While America could widely be considered the kingdom of fat shaming—it sure feels like it, if you've ever lived there—we also still manage to be the most obese country in the world (according to the most recent list published by The Lancet Medical Journal). But the difference is that American ads seem to target their audience with an inclusive if not condoning attitude: "Do you want to get in shape and feel amazing? Do you want to look as awesome as this handsome athlete bounding across the screen? Then get off the couch, call this number and let's DO THIS!"

The French tactic, on the other hand, is decidedly more subtle, but somehow more cutting. There's a disdain to the language in magazines when discussing weight loss, as if to say, "If being skinnier is not on your list of priorities, don't even bother looking at these clothes. They're not meant for the likes of you."
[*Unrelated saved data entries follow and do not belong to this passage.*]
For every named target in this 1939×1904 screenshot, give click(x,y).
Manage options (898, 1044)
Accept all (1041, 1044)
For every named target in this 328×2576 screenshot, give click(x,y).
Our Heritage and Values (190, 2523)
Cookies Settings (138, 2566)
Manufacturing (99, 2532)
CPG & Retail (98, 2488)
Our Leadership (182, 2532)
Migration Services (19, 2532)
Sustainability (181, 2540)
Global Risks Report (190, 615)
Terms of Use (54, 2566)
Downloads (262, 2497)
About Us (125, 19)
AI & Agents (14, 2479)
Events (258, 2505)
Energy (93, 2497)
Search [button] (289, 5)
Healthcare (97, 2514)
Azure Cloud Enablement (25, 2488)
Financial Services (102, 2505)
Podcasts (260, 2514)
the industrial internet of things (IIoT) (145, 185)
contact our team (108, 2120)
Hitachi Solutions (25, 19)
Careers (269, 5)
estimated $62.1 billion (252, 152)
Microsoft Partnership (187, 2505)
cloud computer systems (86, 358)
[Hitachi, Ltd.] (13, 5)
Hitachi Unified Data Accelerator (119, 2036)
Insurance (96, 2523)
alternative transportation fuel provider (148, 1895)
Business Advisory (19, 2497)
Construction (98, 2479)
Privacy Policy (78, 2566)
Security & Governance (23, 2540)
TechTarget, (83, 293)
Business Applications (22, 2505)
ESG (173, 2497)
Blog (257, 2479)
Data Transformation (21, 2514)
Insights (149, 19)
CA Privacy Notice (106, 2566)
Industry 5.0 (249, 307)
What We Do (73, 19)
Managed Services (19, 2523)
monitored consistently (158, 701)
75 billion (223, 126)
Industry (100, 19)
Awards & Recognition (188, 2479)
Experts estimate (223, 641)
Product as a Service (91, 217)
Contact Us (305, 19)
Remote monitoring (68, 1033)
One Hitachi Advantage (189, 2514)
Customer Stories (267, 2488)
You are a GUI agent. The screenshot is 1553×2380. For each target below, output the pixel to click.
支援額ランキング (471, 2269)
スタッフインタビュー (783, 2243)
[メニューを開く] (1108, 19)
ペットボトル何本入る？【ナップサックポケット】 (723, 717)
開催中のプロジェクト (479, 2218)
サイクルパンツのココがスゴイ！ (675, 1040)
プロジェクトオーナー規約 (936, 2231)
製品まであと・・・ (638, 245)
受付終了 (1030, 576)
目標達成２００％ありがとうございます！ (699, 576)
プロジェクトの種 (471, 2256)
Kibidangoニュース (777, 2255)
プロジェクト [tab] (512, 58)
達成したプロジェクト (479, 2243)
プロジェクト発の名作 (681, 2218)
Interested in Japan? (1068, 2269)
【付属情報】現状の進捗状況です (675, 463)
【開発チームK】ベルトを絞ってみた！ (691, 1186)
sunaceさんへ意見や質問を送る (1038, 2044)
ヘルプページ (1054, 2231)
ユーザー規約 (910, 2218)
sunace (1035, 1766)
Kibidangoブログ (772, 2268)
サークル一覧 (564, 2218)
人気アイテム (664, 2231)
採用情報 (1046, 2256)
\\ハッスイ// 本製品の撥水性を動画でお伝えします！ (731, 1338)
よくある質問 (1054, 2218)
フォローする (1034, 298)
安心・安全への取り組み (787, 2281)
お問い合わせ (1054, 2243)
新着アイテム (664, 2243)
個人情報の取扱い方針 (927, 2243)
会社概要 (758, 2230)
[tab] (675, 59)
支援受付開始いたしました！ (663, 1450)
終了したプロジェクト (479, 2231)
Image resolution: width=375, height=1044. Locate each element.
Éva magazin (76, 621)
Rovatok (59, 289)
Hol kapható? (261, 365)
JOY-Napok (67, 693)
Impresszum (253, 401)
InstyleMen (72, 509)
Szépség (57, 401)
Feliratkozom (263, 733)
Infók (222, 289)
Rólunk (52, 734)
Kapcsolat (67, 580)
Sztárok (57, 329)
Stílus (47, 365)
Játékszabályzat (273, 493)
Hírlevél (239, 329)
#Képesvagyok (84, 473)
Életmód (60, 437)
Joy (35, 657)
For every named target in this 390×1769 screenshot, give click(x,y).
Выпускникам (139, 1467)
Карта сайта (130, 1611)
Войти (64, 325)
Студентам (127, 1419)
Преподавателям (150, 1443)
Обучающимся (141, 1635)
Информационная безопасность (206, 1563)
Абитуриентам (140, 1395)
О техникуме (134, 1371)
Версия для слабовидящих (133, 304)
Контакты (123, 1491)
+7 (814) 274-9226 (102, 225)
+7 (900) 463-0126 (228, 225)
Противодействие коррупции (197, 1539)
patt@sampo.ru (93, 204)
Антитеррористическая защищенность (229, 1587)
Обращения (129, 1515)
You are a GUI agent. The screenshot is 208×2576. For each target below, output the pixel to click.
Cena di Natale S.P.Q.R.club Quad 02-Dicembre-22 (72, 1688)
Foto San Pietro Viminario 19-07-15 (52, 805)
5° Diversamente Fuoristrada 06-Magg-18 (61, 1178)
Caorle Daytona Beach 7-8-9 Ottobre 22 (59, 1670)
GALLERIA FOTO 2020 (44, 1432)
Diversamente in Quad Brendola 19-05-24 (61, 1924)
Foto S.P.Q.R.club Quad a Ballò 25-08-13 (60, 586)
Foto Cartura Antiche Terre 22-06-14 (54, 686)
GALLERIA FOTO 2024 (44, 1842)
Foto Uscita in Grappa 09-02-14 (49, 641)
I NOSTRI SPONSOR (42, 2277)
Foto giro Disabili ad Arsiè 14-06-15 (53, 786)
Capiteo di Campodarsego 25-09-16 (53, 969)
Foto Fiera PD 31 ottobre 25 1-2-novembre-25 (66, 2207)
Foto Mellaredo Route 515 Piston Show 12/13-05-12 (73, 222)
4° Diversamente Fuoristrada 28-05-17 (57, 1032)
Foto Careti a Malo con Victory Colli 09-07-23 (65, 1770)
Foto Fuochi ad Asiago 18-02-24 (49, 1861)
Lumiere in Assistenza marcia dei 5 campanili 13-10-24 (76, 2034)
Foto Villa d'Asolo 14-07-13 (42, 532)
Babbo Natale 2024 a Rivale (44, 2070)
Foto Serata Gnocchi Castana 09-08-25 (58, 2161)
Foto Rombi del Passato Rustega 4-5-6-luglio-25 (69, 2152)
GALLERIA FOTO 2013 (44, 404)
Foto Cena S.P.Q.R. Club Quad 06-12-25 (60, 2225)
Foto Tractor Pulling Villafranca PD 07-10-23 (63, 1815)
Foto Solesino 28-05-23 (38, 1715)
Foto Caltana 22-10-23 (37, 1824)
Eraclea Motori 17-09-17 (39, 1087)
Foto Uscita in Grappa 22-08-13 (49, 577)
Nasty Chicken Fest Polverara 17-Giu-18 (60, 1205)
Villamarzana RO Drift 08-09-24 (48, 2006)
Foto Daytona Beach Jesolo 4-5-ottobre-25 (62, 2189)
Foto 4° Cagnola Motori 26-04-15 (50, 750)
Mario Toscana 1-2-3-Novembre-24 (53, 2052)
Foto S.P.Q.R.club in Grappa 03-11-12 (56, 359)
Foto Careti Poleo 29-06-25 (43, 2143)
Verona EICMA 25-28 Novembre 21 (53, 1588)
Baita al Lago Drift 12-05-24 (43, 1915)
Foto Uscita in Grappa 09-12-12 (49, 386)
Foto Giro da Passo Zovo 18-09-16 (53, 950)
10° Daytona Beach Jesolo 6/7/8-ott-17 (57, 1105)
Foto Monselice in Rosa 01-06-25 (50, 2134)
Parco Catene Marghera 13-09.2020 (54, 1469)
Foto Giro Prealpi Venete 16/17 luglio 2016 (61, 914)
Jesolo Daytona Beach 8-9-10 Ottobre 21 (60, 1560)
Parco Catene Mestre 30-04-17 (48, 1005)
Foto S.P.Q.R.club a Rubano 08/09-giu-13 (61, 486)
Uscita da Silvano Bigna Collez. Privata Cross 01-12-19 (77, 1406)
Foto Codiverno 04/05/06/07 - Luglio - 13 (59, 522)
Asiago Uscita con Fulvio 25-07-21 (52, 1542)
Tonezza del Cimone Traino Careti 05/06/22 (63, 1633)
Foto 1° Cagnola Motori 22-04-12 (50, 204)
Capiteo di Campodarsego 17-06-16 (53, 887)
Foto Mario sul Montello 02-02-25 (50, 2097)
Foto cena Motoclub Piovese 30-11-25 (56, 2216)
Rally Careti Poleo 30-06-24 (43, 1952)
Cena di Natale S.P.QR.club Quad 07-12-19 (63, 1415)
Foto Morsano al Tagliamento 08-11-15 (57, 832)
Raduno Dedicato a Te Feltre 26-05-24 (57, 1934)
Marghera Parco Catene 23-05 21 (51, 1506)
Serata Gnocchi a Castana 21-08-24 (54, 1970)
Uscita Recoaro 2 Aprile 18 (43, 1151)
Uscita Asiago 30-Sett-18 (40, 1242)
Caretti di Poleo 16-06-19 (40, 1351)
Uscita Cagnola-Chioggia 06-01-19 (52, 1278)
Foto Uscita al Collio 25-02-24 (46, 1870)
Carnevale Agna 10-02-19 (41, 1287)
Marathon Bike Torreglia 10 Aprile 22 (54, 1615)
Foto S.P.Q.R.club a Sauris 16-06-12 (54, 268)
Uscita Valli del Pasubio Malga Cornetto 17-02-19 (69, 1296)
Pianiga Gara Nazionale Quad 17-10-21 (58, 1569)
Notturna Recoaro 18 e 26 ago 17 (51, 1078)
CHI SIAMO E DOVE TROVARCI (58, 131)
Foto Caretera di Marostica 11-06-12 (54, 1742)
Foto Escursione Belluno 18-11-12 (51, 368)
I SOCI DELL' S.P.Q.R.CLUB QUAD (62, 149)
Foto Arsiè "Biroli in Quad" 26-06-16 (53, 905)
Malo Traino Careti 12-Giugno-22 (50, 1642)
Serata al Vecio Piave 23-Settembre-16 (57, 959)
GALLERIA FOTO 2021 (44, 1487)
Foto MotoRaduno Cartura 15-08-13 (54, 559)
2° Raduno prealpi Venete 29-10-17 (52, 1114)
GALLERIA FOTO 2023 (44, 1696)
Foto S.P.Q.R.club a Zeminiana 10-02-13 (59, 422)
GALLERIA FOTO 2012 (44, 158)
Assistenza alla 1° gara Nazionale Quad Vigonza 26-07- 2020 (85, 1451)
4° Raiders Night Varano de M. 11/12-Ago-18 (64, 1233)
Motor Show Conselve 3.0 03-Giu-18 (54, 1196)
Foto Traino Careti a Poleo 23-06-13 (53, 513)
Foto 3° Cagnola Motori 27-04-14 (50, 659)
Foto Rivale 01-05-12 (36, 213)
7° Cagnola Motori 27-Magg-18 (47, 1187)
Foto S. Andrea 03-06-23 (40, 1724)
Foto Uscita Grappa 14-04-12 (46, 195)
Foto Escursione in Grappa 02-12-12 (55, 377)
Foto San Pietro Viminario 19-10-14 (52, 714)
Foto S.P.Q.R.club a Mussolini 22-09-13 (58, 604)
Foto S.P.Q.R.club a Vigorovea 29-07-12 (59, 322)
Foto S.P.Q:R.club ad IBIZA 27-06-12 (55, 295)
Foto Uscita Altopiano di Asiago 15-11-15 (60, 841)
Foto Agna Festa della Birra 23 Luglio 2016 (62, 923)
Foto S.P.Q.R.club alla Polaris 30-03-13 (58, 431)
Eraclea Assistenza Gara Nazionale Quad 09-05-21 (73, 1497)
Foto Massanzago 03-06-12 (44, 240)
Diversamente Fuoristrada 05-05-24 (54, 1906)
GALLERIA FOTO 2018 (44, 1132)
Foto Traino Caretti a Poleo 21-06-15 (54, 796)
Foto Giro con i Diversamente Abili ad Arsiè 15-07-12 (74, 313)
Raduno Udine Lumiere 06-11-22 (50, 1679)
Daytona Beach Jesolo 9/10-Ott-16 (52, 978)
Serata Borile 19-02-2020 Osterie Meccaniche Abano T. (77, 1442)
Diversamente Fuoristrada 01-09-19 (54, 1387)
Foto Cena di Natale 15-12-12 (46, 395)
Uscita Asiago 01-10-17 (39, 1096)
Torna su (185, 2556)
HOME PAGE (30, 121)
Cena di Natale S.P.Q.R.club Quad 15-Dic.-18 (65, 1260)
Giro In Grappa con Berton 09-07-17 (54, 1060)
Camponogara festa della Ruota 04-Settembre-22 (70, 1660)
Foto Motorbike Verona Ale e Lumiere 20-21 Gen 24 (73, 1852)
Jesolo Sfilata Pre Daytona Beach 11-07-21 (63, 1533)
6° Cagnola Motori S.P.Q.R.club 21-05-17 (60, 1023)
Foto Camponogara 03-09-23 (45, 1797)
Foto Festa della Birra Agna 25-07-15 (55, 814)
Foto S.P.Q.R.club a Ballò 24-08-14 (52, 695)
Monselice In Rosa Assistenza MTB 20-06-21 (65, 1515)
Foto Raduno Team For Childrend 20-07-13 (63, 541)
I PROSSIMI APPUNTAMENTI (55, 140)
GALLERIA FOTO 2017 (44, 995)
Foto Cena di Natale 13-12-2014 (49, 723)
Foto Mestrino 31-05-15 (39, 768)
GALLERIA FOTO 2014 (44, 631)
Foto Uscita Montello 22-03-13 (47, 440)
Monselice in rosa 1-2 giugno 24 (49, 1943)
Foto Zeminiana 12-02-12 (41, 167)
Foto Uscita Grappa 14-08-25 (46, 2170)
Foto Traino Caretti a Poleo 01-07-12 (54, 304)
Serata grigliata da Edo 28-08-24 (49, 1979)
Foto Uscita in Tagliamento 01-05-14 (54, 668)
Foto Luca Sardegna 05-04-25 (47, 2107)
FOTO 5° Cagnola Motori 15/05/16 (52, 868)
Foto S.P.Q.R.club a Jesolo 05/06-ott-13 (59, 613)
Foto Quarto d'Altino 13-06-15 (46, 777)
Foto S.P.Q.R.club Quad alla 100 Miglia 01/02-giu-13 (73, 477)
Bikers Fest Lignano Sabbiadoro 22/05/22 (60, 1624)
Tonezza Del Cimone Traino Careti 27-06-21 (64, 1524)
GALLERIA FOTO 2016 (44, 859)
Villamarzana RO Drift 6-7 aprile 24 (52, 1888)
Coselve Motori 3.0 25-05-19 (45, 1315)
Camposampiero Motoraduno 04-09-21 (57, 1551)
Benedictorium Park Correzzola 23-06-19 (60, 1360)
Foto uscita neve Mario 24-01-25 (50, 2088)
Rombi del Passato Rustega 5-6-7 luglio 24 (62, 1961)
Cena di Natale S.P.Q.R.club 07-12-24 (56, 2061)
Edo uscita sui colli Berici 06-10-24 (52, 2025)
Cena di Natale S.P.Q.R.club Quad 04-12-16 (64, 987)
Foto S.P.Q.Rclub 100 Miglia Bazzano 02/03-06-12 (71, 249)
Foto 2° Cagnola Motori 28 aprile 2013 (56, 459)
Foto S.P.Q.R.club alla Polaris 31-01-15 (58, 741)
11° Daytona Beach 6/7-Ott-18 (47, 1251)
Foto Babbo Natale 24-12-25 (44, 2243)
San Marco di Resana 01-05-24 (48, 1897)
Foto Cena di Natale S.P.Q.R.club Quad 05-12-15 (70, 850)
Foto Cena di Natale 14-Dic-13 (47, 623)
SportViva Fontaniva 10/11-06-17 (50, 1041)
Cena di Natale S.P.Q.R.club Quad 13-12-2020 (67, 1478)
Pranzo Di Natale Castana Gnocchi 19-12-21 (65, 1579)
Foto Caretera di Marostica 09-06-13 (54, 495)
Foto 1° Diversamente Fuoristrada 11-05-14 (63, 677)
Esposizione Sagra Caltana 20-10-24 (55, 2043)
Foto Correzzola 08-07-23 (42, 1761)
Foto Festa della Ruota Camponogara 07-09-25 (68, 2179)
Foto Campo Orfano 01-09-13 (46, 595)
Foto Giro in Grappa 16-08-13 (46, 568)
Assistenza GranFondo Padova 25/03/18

So imagine growing up in a culture that is simultaneously exultant about how delicious [insert animal body part here] is when prepared in a [insert complex food form here] and yet reminds you on a daily basis that you're worthless if you're not thin and impossibly tan—though God forbid you ever show an ounce of effort lest you spoil that chic cloak of mystery that's draped casually on your narrow, bronzed shoulders.

With that kind of constant pressure, who wouldn't want a cigarette?


And then I stumbled upon something truly funny in a bookstore in the chi-chi-est shopping mall in Paris, Le Bon Marché. There, amid the novels from abroad and the thick fashion books that are heavier than the models inside was this little tome, entitled: Sushi Slim, ou Comment Garder La Ligne à la Japonaise. (Rough translation: Sushi Slim, or How to Maintain the Line of the Japanese Woman.) 

Apparently, the Americans look to the French for lessons in thinness, and the French look to...the Japanese.

Which just seems to prove that no one really has the secret to lifelong litheness, no matter where they're from. Whether it's cigarettes, fresh food, lots of bread, lots of walking—or lots of sushi—we're all just muddling through the best we can. 

I hope my doctor isn't too disappointed.